__PROBLEM TO SOLVE__
Retype only the lines at the head of the records, first through the one with "Given: Click the 闲(6) 庄(0) result cell", exactly as written.

Stored data entries
_ _ _ _

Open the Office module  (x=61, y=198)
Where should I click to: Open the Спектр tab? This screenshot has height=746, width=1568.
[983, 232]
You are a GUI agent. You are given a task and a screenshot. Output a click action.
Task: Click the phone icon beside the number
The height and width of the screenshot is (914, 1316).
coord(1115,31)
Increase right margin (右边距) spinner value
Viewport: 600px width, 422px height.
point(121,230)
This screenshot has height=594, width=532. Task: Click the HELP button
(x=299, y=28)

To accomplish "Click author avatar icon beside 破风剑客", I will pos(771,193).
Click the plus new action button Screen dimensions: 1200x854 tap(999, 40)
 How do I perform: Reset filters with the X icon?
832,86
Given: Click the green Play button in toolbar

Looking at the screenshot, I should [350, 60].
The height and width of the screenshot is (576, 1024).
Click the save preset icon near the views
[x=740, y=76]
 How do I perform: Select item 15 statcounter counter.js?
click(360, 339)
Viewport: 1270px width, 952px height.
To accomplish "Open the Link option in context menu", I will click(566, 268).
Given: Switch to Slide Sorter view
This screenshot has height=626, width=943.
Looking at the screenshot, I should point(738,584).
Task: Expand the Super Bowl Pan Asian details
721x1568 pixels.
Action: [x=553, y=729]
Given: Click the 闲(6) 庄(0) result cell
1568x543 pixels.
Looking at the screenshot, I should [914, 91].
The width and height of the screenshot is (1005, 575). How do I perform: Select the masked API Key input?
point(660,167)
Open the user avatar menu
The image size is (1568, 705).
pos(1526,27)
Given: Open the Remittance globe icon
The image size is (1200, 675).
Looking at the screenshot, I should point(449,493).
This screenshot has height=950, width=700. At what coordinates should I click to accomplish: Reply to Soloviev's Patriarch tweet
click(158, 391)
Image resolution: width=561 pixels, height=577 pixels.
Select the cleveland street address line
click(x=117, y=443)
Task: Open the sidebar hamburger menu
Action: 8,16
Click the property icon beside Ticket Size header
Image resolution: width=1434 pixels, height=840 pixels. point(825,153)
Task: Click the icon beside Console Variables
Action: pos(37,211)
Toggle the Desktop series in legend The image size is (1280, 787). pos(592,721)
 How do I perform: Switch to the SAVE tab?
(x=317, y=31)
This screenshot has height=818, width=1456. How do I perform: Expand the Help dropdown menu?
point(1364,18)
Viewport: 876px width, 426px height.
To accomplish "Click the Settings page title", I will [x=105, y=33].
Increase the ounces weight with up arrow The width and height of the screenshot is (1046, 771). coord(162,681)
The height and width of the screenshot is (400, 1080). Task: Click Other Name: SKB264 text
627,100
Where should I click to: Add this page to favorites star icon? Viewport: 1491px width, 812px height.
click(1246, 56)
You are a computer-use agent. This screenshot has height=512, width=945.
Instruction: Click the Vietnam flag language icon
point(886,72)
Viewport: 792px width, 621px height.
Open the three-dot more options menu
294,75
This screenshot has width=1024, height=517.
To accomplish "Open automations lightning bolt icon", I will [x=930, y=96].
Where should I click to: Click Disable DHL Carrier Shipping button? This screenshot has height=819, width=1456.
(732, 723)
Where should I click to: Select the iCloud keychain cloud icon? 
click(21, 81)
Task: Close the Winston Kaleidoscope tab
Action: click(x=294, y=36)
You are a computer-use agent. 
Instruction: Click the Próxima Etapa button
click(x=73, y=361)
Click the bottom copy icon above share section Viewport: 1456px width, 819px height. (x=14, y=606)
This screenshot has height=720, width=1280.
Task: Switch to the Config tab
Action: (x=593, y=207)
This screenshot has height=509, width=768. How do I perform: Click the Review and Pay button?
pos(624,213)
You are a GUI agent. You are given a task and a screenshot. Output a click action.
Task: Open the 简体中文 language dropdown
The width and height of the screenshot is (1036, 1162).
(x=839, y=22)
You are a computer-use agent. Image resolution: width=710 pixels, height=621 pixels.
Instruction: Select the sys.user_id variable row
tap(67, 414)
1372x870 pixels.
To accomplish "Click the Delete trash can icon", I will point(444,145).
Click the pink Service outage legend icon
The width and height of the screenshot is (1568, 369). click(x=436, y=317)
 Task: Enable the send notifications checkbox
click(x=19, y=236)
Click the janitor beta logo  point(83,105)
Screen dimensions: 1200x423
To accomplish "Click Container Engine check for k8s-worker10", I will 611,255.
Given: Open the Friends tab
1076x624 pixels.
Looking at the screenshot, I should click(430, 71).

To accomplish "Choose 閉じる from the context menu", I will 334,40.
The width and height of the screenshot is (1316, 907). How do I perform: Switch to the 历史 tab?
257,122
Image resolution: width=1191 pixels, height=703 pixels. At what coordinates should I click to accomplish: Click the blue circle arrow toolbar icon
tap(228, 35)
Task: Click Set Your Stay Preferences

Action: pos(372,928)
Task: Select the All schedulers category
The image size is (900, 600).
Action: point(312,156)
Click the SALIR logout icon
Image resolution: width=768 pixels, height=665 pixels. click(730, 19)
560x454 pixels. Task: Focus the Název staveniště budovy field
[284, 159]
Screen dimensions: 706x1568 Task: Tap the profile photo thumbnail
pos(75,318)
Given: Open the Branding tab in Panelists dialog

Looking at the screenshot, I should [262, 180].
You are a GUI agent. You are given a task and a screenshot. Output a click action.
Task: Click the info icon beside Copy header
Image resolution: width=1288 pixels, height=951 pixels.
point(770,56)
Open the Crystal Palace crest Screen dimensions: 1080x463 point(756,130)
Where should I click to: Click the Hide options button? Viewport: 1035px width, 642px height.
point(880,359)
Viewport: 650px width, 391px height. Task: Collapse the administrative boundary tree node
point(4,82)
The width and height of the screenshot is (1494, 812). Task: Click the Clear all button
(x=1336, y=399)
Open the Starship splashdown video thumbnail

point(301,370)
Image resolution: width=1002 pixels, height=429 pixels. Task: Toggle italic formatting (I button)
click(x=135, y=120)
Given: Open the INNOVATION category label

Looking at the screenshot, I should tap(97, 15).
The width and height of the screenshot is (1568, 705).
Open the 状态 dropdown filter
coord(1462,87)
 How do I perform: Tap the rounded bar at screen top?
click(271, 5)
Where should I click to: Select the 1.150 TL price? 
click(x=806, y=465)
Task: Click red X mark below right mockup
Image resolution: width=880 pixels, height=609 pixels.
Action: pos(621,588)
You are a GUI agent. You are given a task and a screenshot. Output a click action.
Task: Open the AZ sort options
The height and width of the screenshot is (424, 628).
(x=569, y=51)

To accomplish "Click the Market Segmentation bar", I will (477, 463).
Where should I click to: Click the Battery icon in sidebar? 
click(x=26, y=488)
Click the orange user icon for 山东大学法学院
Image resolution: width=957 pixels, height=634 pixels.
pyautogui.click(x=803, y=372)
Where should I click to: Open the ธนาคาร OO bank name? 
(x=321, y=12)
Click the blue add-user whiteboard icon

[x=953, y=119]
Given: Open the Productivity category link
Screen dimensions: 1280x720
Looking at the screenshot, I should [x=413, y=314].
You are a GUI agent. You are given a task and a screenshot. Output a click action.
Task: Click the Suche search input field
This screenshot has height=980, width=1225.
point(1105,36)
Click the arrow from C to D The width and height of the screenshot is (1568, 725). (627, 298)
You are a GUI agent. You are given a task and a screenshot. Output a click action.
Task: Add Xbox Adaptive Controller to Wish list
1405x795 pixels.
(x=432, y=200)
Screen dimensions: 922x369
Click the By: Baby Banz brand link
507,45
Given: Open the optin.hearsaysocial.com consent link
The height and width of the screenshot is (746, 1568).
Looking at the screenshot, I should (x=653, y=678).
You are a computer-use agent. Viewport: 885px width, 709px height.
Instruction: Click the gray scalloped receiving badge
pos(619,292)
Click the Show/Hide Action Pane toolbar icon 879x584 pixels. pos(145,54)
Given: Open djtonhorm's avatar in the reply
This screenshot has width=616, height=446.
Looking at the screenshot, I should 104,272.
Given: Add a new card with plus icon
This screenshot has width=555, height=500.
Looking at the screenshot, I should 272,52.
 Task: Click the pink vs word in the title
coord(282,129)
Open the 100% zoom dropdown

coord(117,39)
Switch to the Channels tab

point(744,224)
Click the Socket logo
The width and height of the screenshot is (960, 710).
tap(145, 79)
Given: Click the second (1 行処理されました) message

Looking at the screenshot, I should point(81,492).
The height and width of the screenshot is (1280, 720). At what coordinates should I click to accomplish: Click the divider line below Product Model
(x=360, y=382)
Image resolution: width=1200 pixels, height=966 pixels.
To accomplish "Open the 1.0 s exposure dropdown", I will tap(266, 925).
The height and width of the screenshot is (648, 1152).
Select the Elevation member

_ _ _ _

__ANSWER BELOW__
Open the Office module  (x=61, y=198)
Where should I click to: Open the Спектр tab? This screenshot has height=746, width=1568.
[983, 232]
You are a GUI agent. You are given a task and a screenshot. Output a click action.
Task: Click the phone icon beside the number
The height and width of the screenshot is (914, 1316).
coord(1115,31)
Increase right margin (右边距) spinner value
Viewport: 600px width, 422px height.
point(121,230)
This screenshot has height=594, width=532. Task: Click the HELP button
(x=299, y=28)

To accomplish "Click author avatar icon beside 破风剑客", I will pos(771,193).
Click the plus new action button Screen dimensions: 1200x854 tap(999, 40)
 How do I perform: Reset filters with the X icon?
832,86
Given: Click the green Play button in toolbar

Looking at the screenshot, I should [350, 60].
The height and width of the screenshot is (576, 1024).
Click the save preset icon near the views
[x=740, y=76]
 How do I perform: Select item 15 statcounter counter.js?
click(360, 339)
Viewport: 1270px width, 952px height.
To accomplish "Open the Link option in context menu", I will click(566, 268).
Given: Switch to Slide Sorter view
This screenshot has height=626, width=943.
Looking at the screenshot, I should point(738,584).
Task: Expand the Super Bowl Pan Asian details
721x1568 pixels.
Action: [x=553, y=729]
Given: Click the 闲(6) 庄(0) result cell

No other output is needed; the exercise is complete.